Selected excerpt:
■ ■ ■
Response: Hydrogenation is to maintain the stability of the model, making the model more stable and easier to converge. Thanks for your comments for adding oxygen. We have made changes in the manuscript.

 

Comment 4: According to Fig. 2, it seems that BCl₃ is bonded with H atoms above Si atoms. Is this right? Using your atomic configuration (SiH), is this explainable that positive position of the molecule is the most favorable in Si (100) surface? What happens if other atoms (such as O atoms) are formed above Si atoms?

Response: We have revised the manufacture as following:

Figure 2 shows the adsorption of BCl₃ on the surface of Si(100). The main bond is the bond between B and Si. From the change of bond length and energy, it can be analyzed that BCl₃ is adsorbed in the positive position of the molecule. Its adsorption energy is negative and the adsorption structure is the most stable.

 

Comment 5: It is informative how boron impurity is doped inside poly-Si using DFT. But is there any suggestion or solution to reduce boron impurity inside poly-Si based on your result?

Response: We have revised the manufacture as following:

The impurity B may deposit on the surface of the silicon rod competing with polysilicon and the trace impurity B-compound may enrich by the influence of transport phenomena. The above two phenomena are the main reasons causing the high impurity B in the silicon production. It is obvious that the adsorption of BCl₃ on silicon to cause the deposition of B on silicon surface. Therefore, transport phenomenon investigation may be effective method to reduce boron impurity inside poly-silicon, such as increasing mole fraction of H₂ and temperature.

Author Response File: Author Response.pdf

Round 2

Reviewer 1 Report

The authors performed the required modifications. Also, I am grateful for the authors effort in the revised version of the manuscript and after this improvement, I can say that it can be accepted to be published in this journal.

Reviewer 3 Report

No comments
■ ■ ■
The tasks:
[1] Answer these about the review excerpt.
(a) In the response to Comment 4, what is the main bond in the adsorption of BCl₃ on Si(100)?
(b) What two increases does the response to Comment 5 give as ways to reduce boron impurity?
(c) What did Reviewer 3 report in Round 2?
[2] Reproduce the review excerpt between "Comment 4: According" and "on your result?", inclusive.
Work only from the review excerpt above.

Supplied material:
■ ■ ■
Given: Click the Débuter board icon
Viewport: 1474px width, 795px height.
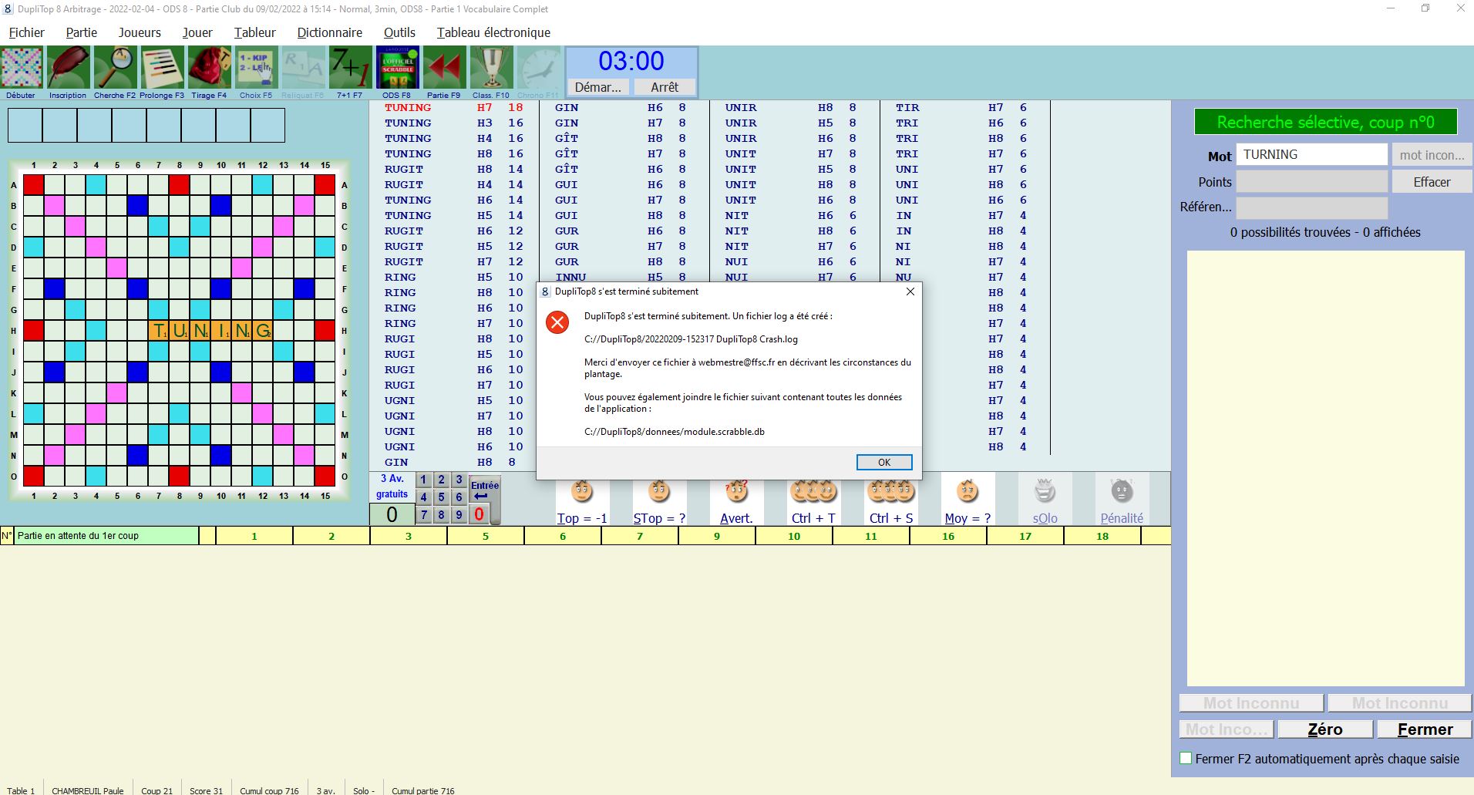Looking at the screenshot, I should [22, 69].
■ ■ ■
The responses:
[1]
(a) The bond between B and Si.
(b) Increasing the mole fraction of H₂ and increasing the temperature.
(c) No comments.

[2]
Comment 4: According to Fig. 2, it seems that BCl₃ is bonded with H atoms above Si atoms. Is this right? Using your atomic configuration (SiH), is this explainable that positive position of the molecule is the most favorable in Si (100) surface? What happens if other atoms (such as O atoms) are formed above Si atoms?

Response: We have revised the manufacture as following:

Figure 2 shows the adsorption of BCl₃ on the surface of Si(100). The main bond is the bond between B and Si. From the change of bond length and energy, it can be analyzed that BCl₃ is adsorbed in the positive position of the molecule. Its adsorption energy is negative and the adsorption structure is the most stable.

 

Comment 5: It is informative how boron impurity is doped inside poly-Si using DFT. But is there any suggestion or solution to reduce boron impurity inside poly-Si based on your result?